La confusione era quella di sempre, decine di ragazzi radunati in Piazza del Quadrato per il supplemento di serata dopo la chiusura dei locali nella zona dei pub, ma l'altra notte c'è stata una variante. Intorno alle 2.30 delle urla hanno rotto il brusio di voci che arrivava dalla piazza, richiamando l'attenzione di numerosi residenti svegliati di soprassalto che si sono subito affacciati alle finestre. Qualcuno deve aver dato l'allarme al centralino della questura perché qualche minuto dopo, mentre il movimento e le urla in piazza non si erano ancora interrotte, alcuni lampeggianti delle auto di servizio sono comparsi da un lato della circonvallazione. E' bastato quel segnale per indurre quasi tutti i ragazzi che si attardavano in piazza ad abbandonare la posizione e allontanarsi per evitare di dover rispondere alle domande delle forze dell'ordine o farsi trovare in gruppo senza mascherina.

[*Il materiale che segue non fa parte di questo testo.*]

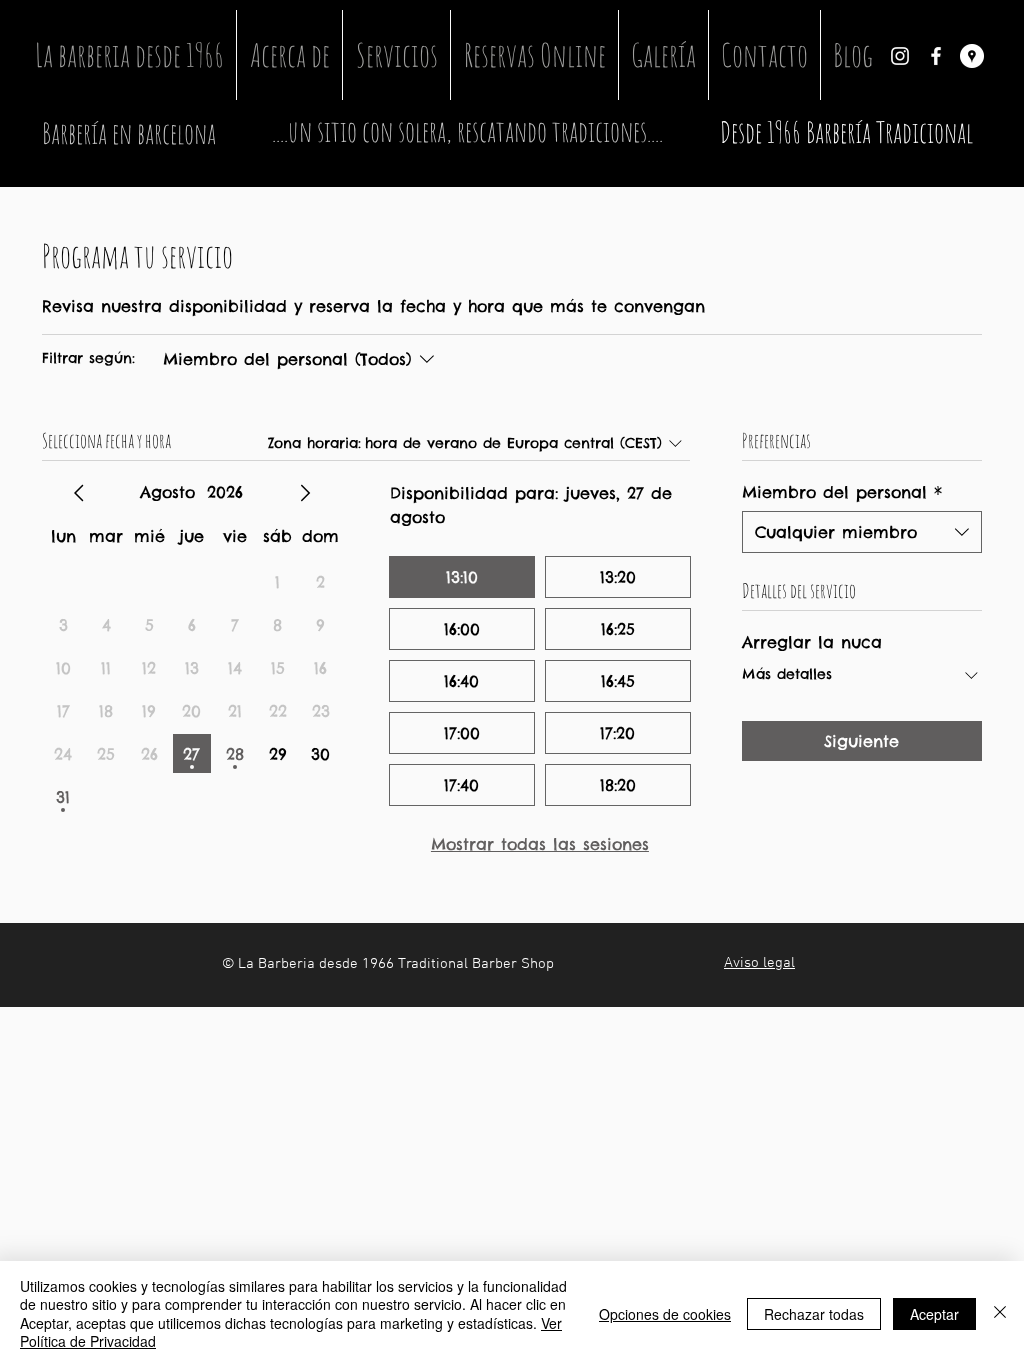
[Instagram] (900, 56)
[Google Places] (972, 56)
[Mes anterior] (79, 493)
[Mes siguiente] (305, 493)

Polizia e carabinieri arrivati sul posto hanno concentrato la loro attenzione su una persona rimasta a terra, forse la stessa che con le urla aveva svegliato il vicinato, non si sa se perché vittima di un'aggressione o che altro. Gli agenti hanno chiamato un'ambulanza, arrivata in Piazza del Quadrato seguita da un'auto medica, e mentre gli operatori del servizio di soccorso 118 si occupavano del malcapitato, polizia e carabinieri hanno perlustrato la piazza con le torce, probabilmente alla ricerca dei segni di una eventuale rissa. Niente del genere.
Come avrebbero confermato subito dopo gli operatori del 118, la persona a terra era un clochard, una persona senza fissa dimora, ubriaco fradicio.